* **Extract to read**:
* * * * * * * * *
We agree about the metaneuropsychology of the ego (but not so much about the superego): A commentary on “Revisiting the left convexity hypothesis: Changes in the mental apparatus after left dorso-medial prefrontal damage” by Salas & Yuen

Pages 113-115 | Received 10 Sep 2016, Accepted 15 Sep 2016, Published online: 08 Nov 2016
 

Abstract

I agree with the majority of the conclusions of Salas and Yuen concerning the metaneuropsychological functions of the left dorsolateral prefrontal convexity, which interpolates thinking (and therefore inner speech) between instinct and action. This is because I see the case described by them as supplementing rather than “revisiting” or “revising” our hypothesis regarding the left prefrontal convexity [Kaplan-Solms, K., & Solms, M. (2000). Clinical studies in neuro-psychoanalysis. London: Karnac], which concerned Broca’s area rather than the left frontal convexity as a whole. I only find myself in disagreement with them when they describe the superego features of their case. I think the apparent superego deficits they describe are actually ego deficits, caused by changes in the ego’s capacity to mediate superego demands. I elaborate on the dynamic localization of the superego, the supposed “head” of the ego, which is actually more deeply rooted in the mental apparatus than the bodily ego is. It is in fact extremely difficult to distinguish between ego and superego in topographic terms, as Freud acknowledged when he first introduced the concepts.
* * * * * * * * *
* **Source data**:

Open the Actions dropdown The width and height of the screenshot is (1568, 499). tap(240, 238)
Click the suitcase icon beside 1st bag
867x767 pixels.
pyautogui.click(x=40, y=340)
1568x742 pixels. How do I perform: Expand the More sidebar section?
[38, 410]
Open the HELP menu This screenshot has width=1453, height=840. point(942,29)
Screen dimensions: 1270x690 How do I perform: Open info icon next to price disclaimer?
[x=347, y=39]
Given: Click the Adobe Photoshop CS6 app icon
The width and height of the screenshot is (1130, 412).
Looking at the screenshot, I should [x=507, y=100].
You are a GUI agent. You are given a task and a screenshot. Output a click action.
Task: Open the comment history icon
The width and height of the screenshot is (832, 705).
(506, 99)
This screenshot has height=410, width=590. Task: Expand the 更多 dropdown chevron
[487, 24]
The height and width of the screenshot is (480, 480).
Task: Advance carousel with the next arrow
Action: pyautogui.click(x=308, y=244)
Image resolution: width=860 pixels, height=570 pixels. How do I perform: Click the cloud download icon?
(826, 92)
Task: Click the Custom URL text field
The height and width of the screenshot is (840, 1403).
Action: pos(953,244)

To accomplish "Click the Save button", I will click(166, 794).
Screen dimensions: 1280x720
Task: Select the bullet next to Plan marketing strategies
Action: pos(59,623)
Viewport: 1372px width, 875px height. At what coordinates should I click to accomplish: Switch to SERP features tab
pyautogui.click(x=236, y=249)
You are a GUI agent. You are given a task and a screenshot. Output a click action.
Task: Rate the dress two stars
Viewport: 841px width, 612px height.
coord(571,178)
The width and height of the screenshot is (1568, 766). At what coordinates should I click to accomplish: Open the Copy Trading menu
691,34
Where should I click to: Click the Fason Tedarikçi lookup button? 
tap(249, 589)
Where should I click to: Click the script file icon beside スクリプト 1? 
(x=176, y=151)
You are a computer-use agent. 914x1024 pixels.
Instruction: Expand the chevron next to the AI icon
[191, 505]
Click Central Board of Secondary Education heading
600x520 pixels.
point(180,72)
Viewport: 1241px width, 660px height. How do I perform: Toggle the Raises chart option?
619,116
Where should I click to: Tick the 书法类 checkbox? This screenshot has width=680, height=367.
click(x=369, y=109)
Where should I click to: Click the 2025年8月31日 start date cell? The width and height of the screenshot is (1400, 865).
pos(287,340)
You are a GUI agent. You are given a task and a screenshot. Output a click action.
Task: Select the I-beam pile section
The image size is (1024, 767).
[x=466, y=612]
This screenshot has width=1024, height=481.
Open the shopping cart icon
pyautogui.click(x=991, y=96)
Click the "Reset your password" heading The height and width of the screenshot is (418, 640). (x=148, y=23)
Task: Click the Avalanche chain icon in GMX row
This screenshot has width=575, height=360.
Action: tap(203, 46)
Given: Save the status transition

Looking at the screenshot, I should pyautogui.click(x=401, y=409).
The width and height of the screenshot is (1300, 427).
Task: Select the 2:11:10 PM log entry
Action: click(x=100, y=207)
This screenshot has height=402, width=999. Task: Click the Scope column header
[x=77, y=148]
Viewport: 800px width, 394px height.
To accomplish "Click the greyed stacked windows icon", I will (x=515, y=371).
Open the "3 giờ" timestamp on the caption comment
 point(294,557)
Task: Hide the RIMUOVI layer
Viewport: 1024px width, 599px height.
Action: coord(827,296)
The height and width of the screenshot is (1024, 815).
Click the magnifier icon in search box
* * * * * * * * *
* **Explore the material**:
**1.** According to the commentary abstract on the ego and superego, what does the left dorsolateral prefrontal convexity interpolate between instinct and action?
**2.** Write the next part of the commentary abstract on the ego and superego, starting after its last sentence.
The listing is separate material, unrelated to the commentary abstract on the ego and superego.

* **Written answers**:
**1.** Thinking, and therefore inner speech.

**2.**
Disclosure statement

No potential conflict of interest was reported by the author.

Supplemental data

Supplemental meterial of this article can be accessed at http://dx.doi.org/10.1080/15294145.2016.1239051

Notes

1. In fact, I cannot agree with the authors’ characterization of his lesion as watershed infarction (which would affect only the regions supplied by terminal branches of the anterior and middle cerebral arteries). Although oddly patchy, the lesion clearly also affects regions supplied by the trunks of these arteries, including the left temporo-parietal convexity. It is also noteworthy that he was born left-handed. He is in many respects an unusual case, as indeed were the cases of Luria’s cited by Salas and Yuen (2016, pp. 3–4). Luria’s cases were patients with penetrating missile wounds, which are not easily localizable, but the sites of their lesions differ dramatically from those associated with the classical aphasic syndromes seen with typical CVAs of the left anterior circulation.